> _THE TASK_
Repeat every line of the following material exactly.

··· THE DATA ···

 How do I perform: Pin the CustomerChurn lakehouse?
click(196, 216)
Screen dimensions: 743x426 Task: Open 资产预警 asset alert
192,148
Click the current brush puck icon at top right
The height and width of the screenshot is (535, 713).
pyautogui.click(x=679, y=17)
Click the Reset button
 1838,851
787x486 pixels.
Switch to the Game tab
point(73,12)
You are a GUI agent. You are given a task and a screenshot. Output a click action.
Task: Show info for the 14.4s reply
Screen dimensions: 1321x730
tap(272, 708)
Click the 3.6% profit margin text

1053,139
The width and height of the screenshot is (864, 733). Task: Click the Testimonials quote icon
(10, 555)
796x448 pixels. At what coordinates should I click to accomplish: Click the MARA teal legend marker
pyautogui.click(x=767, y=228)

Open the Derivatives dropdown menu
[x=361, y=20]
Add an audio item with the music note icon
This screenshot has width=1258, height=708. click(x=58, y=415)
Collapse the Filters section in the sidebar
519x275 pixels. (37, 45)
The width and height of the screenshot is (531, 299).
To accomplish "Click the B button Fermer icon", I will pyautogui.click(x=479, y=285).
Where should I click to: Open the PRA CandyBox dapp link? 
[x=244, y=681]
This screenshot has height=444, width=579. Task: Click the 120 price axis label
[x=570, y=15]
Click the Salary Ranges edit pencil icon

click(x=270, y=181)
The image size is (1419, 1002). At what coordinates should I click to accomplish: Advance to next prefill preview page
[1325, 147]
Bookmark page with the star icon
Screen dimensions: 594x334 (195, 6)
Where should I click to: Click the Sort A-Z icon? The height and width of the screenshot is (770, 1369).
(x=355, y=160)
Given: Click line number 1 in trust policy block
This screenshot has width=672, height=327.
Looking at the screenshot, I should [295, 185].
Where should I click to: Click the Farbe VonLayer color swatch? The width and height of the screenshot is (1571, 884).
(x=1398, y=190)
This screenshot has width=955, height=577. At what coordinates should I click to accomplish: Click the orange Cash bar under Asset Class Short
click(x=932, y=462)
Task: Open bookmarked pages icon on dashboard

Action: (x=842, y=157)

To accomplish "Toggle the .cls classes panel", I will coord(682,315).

···

> _RESULT OF THE EXERCISE_
 How do I perform: Pin the CustomerChurn lakehouse?
click(196, 216)
Screen dimensions: 743x426 Task: Open 资产预警 asset alert
192,148
Click the current brush puck icon at top right
The height and width of the screenshot is (535, 713).
pyautogui.click(x=679, y=17)
Click the Reset button
 1838,851
787x486 pixels.
Switch to the Game tab
point(73,12)
You are a GUI agent. You are given a task and a screenshot. Output a click action.
Task: Show info for the 14.4s reply
Screen dimensions: 1321x730
tap(272, 708)
Click the 3.6% profit margin text

1053,139
The width and height of the screenshot is (864, 733). Task: Click the Testimonials quote icon
(10, 555)
796x448 pixels. At what coordinates should I click to accomplish: Click the MARA teal legend marker
pyautogui.click(x=767, y=228)

Open the Derivatives dropdown menu
[x=361, y=20]
Add an audio item with the music note icon
This screenshot has width=1258, height=708. click(x=58, y=415)
Collapse the Filters section in the sidebar
519x275 pixels. (37, 45)
The width and height of the screenshot is (531, 299).
To accomplish "Click the B button Fermer icon", I will pyautogui.click(x=479, y=285).
Where should I click to: Open the PRA CandyBox dapp link? 
[x=244, y=681]
This screenshot has height=444, width=579. Task: Click the 120 price axis label
[x=570, y=15]
Click the Salary Ranges edit pencil icon

click(x=270, y=181)
The image size is (1419, 1002). At what coordinates should I click to accomplish: Advance to next prefill preview page
[1325, 147]
Bookmark page with the star icon
Screen dimensions: 594x334 (195, 6)
Where should I click to: Click the Sort A-Z icon? The height and width of the screenshot is (770, 1369).
(x=355, y=160)
Given: Click line number 1 in trust policy block
This screenshot has width=672, height=327.
Looking at the screenshot, I should [295, 185].
Where should I click to: Click the Farbe VonLayer color swatch? The width and height of the screenshot is (1571, 884).
(x=1398, y=190)
This screenshot has width=955, height=577. At what coordinates should I click to accomplish: Click the orange Cash bar under Asset Class Short
click(x=932, y=462)
Task: Open bookmarked pages icon on dashboard

Action: (x=842, y=157)

To accomplish "Toggle the .cls classes panel", I will coord(682,315).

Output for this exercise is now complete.